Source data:
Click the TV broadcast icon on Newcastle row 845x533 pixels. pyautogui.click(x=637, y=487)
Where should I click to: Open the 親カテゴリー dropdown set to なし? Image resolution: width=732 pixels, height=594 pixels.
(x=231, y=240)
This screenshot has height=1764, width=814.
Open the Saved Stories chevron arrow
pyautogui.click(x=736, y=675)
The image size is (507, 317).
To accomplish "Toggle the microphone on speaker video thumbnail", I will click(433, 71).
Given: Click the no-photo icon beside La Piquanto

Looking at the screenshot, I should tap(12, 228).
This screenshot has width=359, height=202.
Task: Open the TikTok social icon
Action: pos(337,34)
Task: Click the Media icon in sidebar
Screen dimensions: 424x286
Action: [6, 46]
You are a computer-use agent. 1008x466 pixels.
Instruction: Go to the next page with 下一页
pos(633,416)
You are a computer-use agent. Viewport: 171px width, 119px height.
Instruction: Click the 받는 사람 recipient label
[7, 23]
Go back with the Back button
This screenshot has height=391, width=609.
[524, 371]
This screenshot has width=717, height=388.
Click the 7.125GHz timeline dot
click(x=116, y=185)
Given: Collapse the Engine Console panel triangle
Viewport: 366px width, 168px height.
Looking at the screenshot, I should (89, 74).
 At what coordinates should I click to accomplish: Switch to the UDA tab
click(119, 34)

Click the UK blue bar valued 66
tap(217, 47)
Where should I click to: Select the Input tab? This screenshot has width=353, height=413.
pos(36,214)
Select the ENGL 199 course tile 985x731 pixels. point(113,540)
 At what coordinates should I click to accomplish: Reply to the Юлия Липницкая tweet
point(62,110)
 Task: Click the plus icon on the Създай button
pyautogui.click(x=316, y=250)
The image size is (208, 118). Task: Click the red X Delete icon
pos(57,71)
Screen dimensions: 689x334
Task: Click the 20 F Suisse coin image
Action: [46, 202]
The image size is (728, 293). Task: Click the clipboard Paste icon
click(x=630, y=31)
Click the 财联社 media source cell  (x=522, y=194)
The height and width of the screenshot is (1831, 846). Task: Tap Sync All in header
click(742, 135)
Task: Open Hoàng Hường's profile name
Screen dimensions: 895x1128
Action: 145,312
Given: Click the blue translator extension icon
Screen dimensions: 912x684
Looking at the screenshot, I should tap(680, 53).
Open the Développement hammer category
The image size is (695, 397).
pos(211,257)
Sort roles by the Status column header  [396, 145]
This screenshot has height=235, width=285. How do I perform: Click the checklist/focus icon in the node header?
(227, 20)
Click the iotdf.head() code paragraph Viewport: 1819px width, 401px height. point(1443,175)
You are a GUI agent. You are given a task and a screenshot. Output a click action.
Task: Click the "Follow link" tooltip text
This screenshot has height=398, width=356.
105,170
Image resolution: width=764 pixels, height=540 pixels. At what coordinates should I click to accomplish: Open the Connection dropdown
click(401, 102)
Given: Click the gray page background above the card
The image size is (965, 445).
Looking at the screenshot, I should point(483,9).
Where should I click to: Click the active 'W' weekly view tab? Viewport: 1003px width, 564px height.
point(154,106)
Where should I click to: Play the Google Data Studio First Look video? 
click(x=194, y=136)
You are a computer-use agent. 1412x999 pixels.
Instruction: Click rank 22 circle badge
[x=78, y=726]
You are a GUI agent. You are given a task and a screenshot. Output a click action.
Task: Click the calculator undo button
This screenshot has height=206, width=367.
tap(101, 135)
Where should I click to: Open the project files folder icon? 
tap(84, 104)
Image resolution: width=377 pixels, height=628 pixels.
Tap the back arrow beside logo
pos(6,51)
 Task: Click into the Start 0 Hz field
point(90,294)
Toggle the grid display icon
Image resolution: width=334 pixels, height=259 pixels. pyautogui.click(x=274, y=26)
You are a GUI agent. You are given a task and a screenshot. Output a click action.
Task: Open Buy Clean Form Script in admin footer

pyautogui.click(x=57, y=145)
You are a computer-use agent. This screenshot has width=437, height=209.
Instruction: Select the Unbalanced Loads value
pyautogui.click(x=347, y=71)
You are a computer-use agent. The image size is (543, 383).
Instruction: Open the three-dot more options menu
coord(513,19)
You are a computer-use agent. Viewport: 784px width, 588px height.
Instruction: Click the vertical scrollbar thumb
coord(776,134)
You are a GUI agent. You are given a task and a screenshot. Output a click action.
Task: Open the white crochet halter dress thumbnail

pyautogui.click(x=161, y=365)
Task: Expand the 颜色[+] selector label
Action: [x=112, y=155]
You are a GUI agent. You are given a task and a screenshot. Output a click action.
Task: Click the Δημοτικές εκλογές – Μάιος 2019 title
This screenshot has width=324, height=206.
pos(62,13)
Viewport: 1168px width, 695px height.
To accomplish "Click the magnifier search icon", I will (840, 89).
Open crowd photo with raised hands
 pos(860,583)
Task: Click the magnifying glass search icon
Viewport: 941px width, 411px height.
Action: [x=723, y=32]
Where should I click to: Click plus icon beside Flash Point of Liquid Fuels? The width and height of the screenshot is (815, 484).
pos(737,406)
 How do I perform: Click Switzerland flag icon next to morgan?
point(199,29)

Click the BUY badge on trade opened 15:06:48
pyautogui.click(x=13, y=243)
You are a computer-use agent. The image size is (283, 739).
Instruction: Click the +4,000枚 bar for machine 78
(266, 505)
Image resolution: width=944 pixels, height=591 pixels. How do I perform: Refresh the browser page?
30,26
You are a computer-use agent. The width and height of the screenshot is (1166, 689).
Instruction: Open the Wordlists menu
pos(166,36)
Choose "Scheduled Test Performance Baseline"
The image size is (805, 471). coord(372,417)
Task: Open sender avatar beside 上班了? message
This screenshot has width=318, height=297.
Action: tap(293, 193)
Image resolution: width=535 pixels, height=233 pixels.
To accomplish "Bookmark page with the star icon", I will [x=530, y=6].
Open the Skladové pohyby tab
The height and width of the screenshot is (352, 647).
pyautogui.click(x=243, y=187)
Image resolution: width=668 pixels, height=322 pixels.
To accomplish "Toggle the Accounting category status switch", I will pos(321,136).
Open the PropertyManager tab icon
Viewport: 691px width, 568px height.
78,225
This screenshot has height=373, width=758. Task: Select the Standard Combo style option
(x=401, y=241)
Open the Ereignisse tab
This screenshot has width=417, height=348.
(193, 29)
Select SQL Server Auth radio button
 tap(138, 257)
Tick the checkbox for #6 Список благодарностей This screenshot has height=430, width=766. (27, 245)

:: THE PROBLEM ::
Reproduce each line of the records in which the string "search" appears.

:: RESPONSE TO THIS EXERCISE ::
To accomplish "Click the magnifier search icon", I will (840, 89).
Task: Click the magnifying glass search icon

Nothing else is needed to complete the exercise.